Ainsi en 2007, lorsque l’acteur américain George Clooney – très engagé sur le dossier soudanais – souhaite se rendre dans un camp de réfugiés du Bahai avec son père journaliste, Nick Clooney, pour alerter le Département d’Etat sur la situation au Darfour, c’est à bord d’un Cessna de RJM Aviation qu’il décolle depuis N’Djamena. Thierry Miallier est aussi du voyage et accompagne durant trois jours la star hollywoodienne. En 2010, c’est Nicolas Hulot qui désire se rendre sur le plateau de l’Ennedi, au nord-est du Tchad, pour réaliser un épisode de l’émission Ushuaïa.
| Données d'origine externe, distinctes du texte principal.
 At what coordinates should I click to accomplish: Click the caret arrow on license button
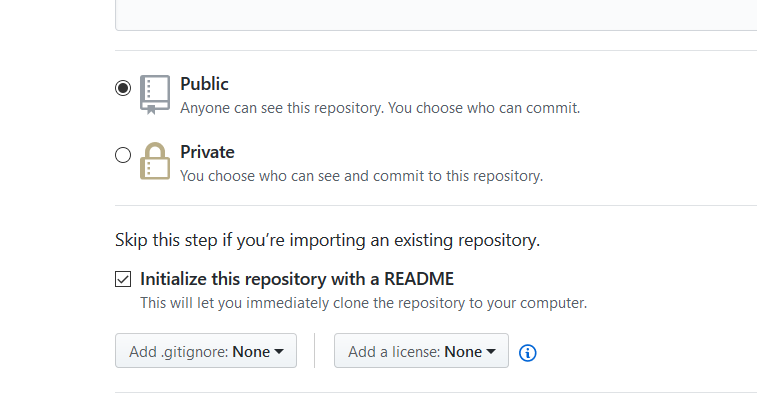tap(491, 352)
Thierry Miallier organise un véritable pont aérien depuis N’Djamena pour transporter les équipes de TF1.

Associé au roi des Peuls tchadiens

Très connecté à N’Djamena, Thierry Miallier s’appuie dans le pays sur son principal associé, Amadou Ousmanou. Directeur adjoint de RJM Aviation et récemment rentré au capital de la société, ce dernier est le président de la fédération tchadienne de l’organisation peule Tabital Pulaaku et, à ce titre, est considéré comme le « roi des Peuls » dans le pays. L’ancien étudiant en médecine auvergnat est par ailleurs un familier du président Idriss Déby, qu’il côtoie depuis plus de vingt-cinq ans. Avant que la présidence tchadienne ne se dote de sa propre flotte, RJM a transporté durant de nombreuses années Idriss Déby dans son fief d’Amdjarass. Symbole de la proximité entre les deux hommes, Idriss Déby a même naturalisé Thierry Miallier en 2017. RJM Aviation est par ailleurs en contrat avec plusieurs ministères et assure régulièrement un appui logistique aux Forces armées tchadiennes (FAT), dont les capacités aériennes restent encore faibles. Mais c’est davantage avec le secteur privé que RJM réalise son chiffre d’affaires.
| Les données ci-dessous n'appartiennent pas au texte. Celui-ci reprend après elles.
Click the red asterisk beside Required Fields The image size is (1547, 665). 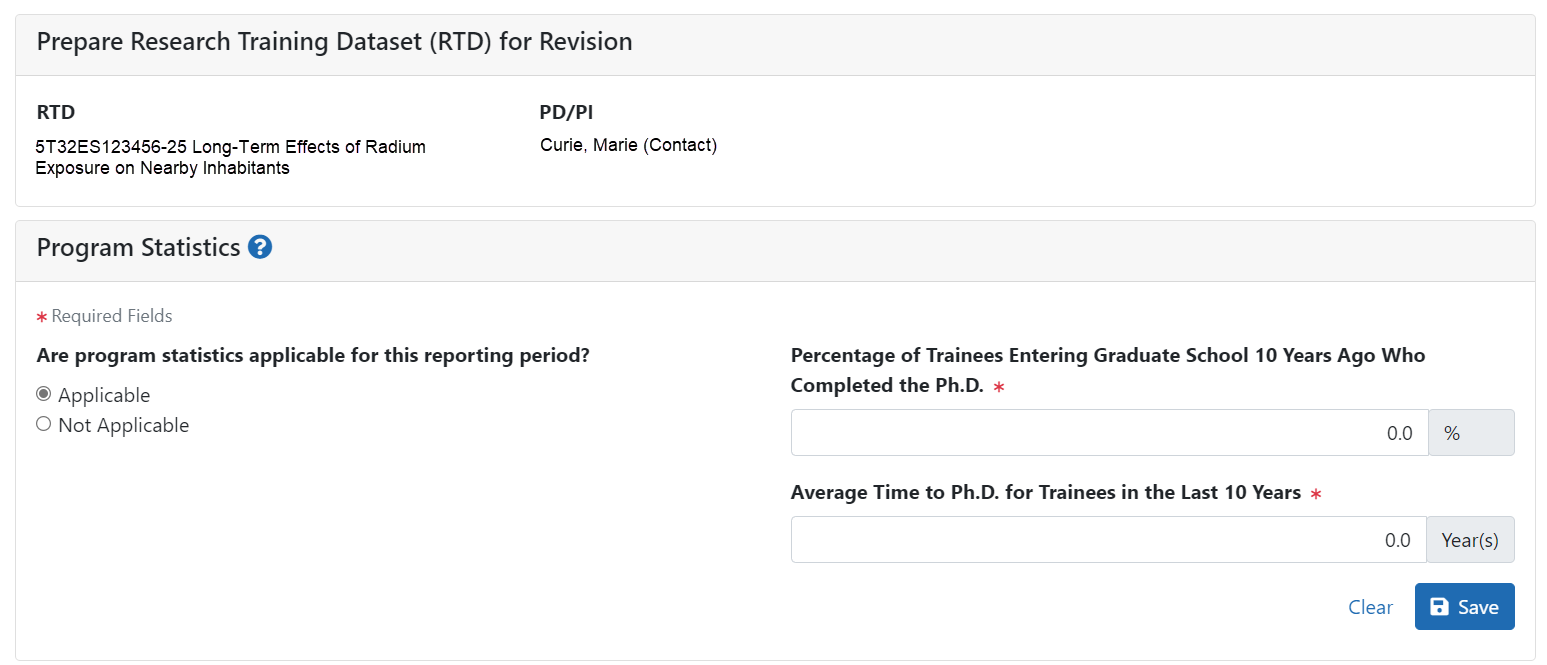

Le boom pétrolier, accélérateur de business

Le boom pétrolier des années 2010 au Tchad a considérablement boosté les activités de RJM. Alors que, au début de la décennie, le gouvernement tchadien distribue les permis d’exploration dans tout le pays à ExxonMobilChina National Petroleum Corp (CNPC) ou encore Caracal, ces firmes n’ont d’autre choix que de passer par les avions de la société de Thierry Miallier. Pour répondre à la demande croissante, le groupe se dote même d’un hélicoptère russe Mil Mi-8 très prisé des pétroliers, qui assure des rotations entre Sahr et Kybea. RJM est aujourd’hui en contrat avec les principaux groupes pétroliers du pays à l’instar de la CNPCIC (China National Petroleum Corp International Chad), premier producteur du pays, ou encore avec Esso Exploration and Production Chad, qui associe la major américaine ExxonMobil (40 %), la malaisienne Petronas (35 %) et la Société des hydrocarbures du Tchad (SHT, 25 %).
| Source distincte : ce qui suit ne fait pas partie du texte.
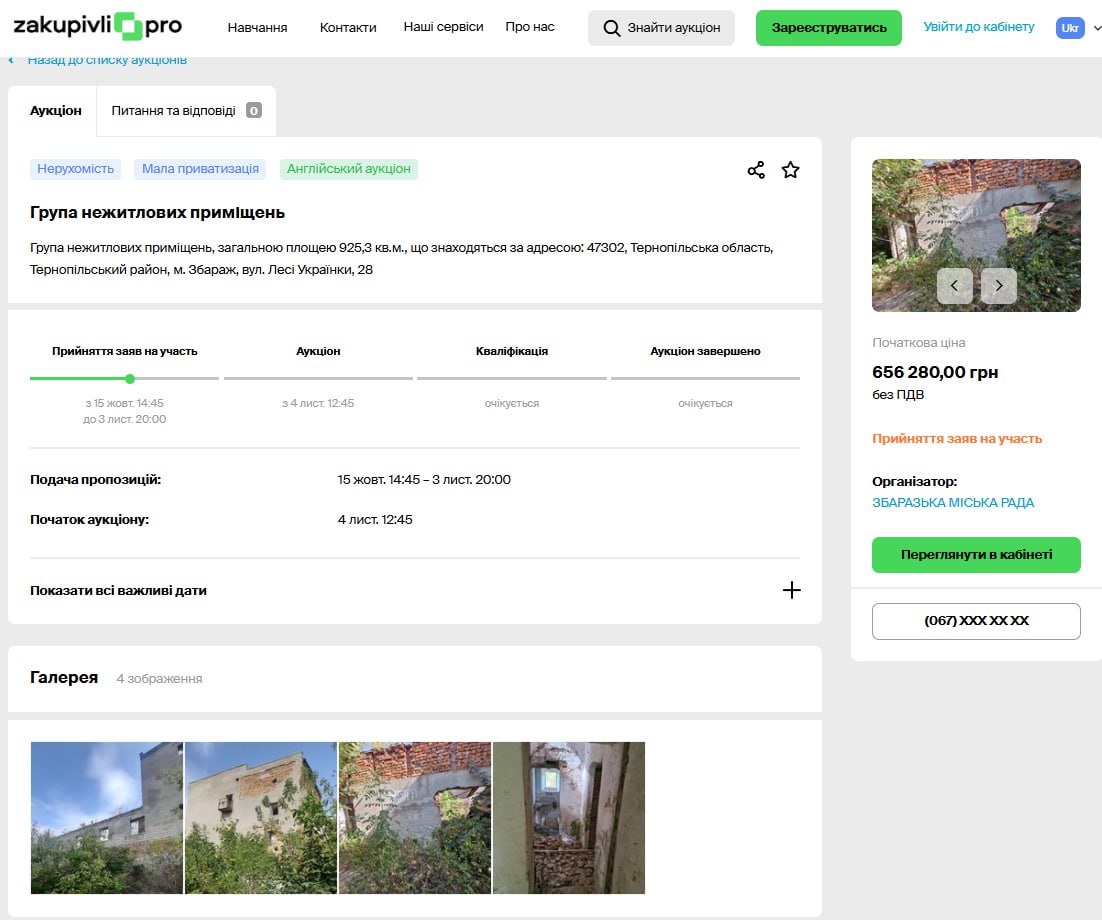Screen dimensions: 1102x920
Task: Show previous photo with left arrow
Action: (x=954, y=286)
Sous-traitant préféré de Barkhane à N’Djamena

Outre les pétroliers, les avions de RJM sont aussi très prisés des militaires français de l’opération Barkhane, régulièrement amenés à sous-traiter une partie de leurs vols. Ainsi, en avril dernier, c’est à bord d’un Twin Otter de RJM qu’une dizaine de soldats français se posent sur la piste sableuse et abandonnée de Wour, dans le nord du pays, à une centaine de kilomètres de la frontière libyenne, pour une opération de repérage. Alors que le Poste de commandement interarmées de théâtre (PCIAT) de Barkhane est installé à N’Djamena, RJM jouit d’une position idéale dans la capitale tchadienne afin d’effectuer des rotations pour le compte des autorités militaires françaises dans tout le Sahel.

RJM est par ailleurs en passe de s’imposer sur le secteur du fret, où il exploite un ATR 42 Cargo et est en capacité d’affréter un gros-porteur Iliouchine Il-76 ainsi qu’un Boeing 737. Face à une demande toujours croissante, le groupe est en train d’acquérir deux nouveaux ATR 42 ainsi que deux Beech 200 King Air, et construit un nouveau hangar à l’aéroport international de N’Djamena qui doit devenir à terme la base de maintenance de sa flotte.